» EXERCISE INSTRUCTIONS
Rewrite the lines in the entries below, from the line with "You are a computer-use agent. Screen dimensions: 1189x733" up to and including the line with "click(x=290, y=88)", as a JSON list of strings with one string per line and any blank lines omitted.
################
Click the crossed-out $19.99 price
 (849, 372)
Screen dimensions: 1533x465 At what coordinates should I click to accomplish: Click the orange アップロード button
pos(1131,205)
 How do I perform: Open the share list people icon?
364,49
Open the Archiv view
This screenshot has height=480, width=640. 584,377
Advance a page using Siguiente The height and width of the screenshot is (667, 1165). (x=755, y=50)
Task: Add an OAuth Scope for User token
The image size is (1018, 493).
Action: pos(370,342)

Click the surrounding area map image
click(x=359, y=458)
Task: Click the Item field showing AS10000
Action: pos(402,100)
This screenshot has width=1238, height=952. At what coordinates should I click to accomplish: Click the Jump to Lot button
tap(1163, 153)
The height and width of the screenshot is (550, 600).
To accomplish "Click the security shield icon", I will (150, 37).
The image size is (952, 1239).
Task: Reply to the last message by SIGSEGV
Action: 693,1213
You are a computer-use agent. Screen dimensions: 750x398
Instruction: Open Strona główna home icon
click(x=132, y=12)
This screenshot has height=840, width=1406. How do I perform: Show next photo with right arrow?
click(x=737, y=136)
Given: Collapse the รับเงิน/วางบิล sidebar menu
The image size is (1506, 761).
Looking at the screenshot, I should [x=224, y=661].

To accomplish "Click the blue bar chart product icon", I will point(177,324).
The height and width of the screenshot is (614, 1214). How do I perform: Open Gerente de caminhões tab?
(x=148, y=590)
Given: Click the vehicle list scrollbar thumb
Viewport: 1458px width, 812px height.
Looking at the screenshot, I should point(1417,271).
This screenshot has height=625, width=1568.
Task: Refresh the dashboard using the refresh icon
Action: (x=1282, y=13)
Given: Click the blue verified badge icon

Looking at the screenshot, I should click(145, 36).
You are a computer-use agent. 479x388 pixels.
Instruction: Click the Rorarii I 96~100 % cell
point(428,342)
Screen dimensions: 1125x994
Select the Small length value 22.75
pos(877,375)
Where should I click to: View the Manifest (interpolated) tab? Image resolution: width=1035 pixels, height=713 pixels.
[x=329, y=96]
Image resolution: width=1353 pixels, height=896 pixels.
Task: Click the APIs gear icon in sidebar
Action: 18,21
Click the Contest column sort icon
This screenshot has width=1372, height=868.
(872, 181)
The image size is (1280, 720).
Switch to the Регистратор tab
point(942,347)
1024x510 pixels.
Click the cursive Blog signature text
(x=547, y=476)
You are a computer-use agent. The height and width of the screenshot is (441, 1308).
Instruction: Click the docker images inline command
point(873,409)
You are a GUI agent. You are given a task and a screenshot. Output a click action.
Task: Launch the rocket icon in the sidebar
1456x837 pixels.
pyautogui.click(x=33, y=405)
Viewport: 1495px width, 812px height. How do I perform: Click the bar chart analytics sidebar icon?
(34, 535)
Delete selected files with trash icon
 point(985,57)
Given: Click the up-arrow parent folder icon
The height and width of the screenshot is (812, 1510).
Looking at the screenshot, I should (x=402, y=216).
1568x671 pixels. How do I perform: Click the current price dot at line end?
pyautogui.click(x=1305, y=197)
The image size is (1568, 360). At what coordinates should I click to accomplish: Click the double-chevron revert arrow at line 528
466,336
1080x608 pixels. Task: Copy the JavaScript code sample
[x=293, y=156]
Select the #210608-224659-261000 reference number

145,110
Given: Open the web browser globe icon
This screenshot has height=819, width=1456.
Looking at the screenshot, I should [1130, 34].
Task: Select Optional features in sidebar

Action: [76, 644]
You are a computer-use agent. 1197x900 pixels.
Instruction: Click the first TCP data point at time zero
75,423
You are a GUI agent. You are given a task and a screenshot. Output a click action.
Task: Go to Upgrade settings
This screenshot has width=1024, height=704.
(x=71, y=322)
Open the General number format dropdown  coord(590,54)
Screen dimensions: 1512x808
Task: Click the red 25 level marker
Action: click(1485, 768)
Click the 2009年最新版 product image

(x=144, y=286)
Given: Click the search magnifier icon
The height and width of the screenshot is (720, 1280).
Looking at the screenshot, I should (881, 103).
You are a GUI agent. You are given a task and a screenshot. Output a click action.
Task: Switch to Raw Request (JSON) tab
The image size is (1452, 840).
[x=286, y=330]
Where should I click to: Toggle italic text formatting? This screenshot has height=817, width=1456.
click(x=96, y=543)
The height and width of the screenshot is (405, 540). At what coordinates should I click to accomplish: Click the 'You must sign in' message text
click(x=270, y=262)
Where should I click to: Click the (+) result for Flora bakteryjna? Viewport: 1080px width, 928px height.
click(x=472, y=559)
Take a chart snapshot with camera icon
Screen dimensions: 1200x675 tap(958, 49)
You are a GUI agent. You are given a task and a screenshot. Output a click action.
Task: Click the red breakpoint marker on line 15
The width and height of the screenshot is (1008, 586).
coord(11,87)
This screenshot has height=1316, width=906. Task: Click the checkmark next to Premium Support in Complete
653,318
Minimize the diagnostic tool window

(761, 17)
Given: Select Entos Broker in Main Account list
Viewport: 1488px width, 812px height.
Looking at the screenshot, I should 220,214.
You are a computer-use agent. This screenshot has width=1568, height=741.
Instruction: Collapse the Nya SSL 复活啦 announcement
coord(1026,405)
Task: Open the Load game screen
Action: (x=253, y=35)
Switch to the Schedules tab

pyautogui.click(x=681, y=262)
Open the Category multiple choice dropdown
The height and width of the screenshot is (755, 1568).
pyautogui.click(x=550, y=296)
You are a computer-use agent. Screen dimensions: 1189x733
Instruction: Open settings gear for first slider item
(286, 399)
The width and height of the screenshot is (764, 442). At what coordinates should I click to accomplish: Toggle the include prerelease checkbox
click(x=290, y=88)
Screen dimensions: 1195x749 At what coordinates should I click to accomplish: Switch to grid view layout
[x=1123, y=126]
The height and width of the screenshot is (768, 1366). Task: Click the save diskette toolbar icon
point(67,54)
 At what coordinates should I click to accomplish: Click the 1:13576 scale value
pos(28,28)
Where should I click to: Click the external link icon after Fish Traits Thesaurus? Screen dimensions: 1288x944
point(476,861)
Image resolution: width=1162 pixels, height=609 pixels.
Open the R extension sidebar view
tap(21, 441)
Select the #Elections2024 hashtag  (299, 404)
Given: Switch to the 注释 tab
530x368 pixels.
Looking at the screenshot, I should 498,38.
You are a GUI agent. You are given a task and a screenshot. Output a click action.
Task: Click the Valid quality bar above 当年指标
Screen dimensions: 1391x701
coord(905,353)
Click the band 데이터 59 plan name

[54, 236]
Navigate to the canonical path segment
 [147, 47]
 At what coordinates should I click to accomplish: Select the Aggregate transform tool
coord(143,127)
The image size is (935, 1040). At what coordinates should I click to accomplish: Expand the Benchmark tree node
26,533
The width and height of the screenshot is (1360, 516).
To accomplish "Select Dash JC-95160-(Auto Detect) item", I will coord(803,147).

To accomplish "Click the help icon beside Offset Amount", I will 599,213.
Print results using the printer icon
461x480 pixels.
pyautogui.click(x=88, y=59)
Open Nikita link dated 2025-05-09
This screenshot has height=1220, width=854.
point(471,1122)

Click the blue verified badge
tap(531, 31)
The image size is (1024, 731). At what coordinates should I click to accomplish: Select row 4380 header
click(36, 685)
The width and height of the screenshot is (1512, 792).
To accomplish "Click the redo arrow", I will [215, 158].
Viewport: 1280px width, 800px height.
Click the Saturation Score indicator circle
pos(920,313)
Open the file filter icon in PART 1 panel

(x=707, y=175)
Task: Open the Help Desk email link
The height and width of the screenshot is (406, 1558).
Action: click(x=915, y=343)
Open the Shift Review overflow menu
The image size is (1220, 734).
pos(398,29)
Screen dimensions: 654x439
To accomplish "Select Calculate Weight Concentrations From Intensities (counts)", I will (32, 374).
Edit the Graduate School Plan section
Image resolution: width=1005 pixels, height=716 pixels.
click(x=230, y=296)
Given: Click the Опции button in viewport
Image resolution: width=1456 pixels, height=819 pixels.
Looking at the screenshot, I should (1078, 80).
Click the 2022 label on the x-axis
################
» TASK OUTPUT
[
  "You are a computer-use agent. Screen dimensions: 1189x733",
  "Instruction: Open settings gear for first slider item",
  "(286, 399)",
  "The width and height of the screenshot is (764, 442). At what coordinates should I click to accomplish: Toggle the include prerelease checkbox",
  "click(x=290, y=88)"
]